L’obiettivo dell’iniziativa è non solo valorizzare le competenze professionali e la qualità intellettuale del lavoro di case editrici di tutto il mondo, ma anche favorire la conoscenza reciproca e gli scambi tra i diversi paesi e le diverse aree culturali del mondo. A votare sono chiamati gli editori che partecipano alla Fiera, sulla base di nomination derivanti dalle segnalazioni delle Associazioni editori di tutto il mondo. Sei i premi che verranno assegnati, uno per ciascuna area geografica: Europa, Asia, Africa, Nord America, Sud America e Oceania. La premiazione avrà luogo nel corso della serata di celebrazione del 50° anniversario riservata agli espositori della Fiera al Teatro Comunale, un’altra realtà cittadina che concorre ai festeggiamenti della Fiera. Nel corso della serata un tributo particolare sarà riservato agli editori che hanno partecipato alla Fiera fin dalla sua prima edizione.

E’ invece arrivata oggi a Bologna il ministro della Cultura svedese, Lena Adelsohn Liljeroth per la cerimonia di conferimento della cittadinanza onoraria alla scrittrice  Bianca Pitzorno (autrice di bestseller memorabili come L’Incredibile storia di Lavinia Ascolta il mio cuore) e all’editore tedesco, ma inglese d’azione, Klaus Flugge, fondatore della titolatissima  Andersen Press, che pubblica le storie dell’elefantino Elmer. Al Dipartimento di Scienze dell’Educazione, diretto da Luigi Guerra, si deve la realizzazione del volume ‘Bologna – cinquant’anni di libri per ragazzi da tutto il mondo’, curato da Giorgia Grilli. L’Ateneo bolognese sarà al centro di un altro appuntamento: il conferimento, martedì alle 17,30, della laurea ad honorem in pedagogia allo scrittore francese Daniel Pennac, autore di tanti romanzi per ragazzi e del ciclo sulla famiglia Malaussene.

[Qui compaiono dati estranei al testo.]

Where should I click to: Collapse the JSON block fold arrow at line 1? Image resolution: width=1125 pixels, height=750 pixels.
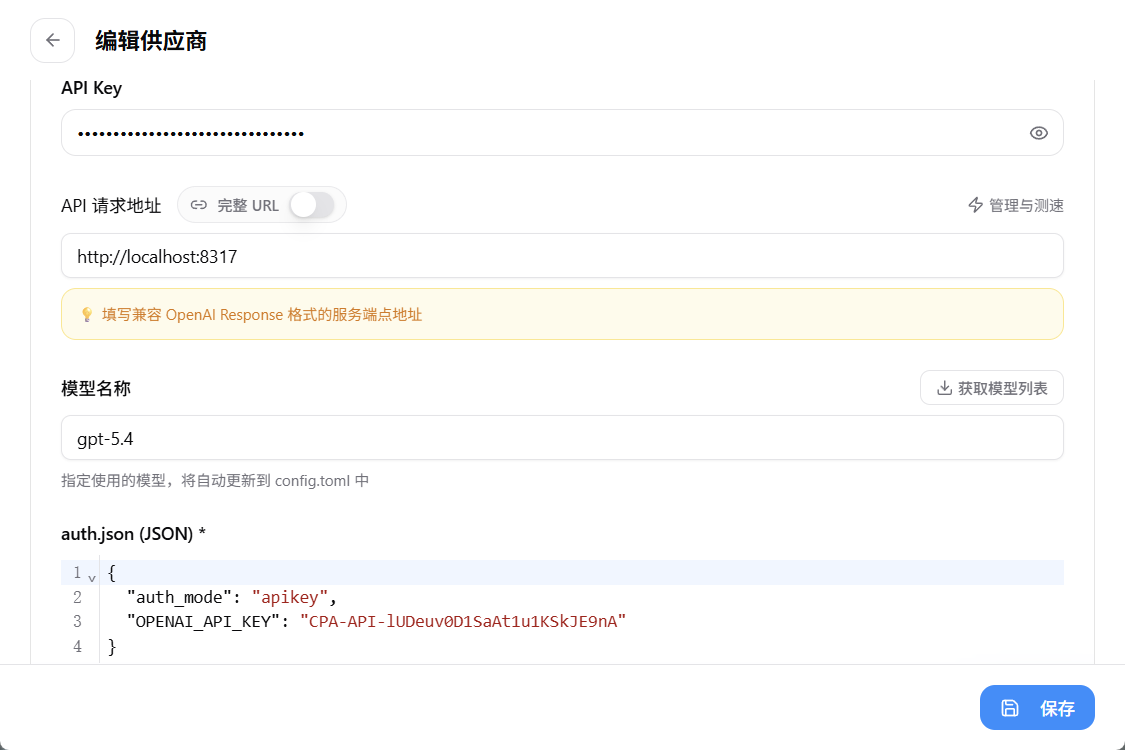coord(92,577)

La Svezia presenterà un programma fitto dal titolo ‘Yes! Children’s Right to Culture: Sweden in Bologna 2013’ curato dallo Swedish Arts Council e Swedish Institut, ospitato sia nei padiglioni della fiera che in numerosi luoghi cittadini. In tutto, saranno una cinquantina le iniziative che faranno conoscere scrittori e artisti che godono già di notorietà nel loro paese e che avranno così un palcoscenico internazionale nel quale mettersi in luce. Il 28 marzo, invece, prenderà il via un convegno internazionale con al centro la letteratura per ragazzi, promosso dal Dipartimento di Scienza dell’Educazione. Obiettivo: studiare lo sviluppo di questo ambito negli ultimi cinquant’anni in tutto il mondo. Nasce, invece, dalla strettissima collaborazione tra il comune di Bologna e la Fiera, il programma ‘Bologna Città del Libro per Ragazzi’. Dalle mostre ai laboratori, dalle letture guidate agli incontri con gli autori, tante sono le iniziative ospitate in città nelle giornate attorno alla fiera, proposte per offrire a bambini, genitori e famiglie occasioni di scambio, incontro, conoscenza, divertimento. Tutto questo farà di Bologna una città a misura dei giovani lettori, con un programma che coinvolgerà anche le biblioteche comunali.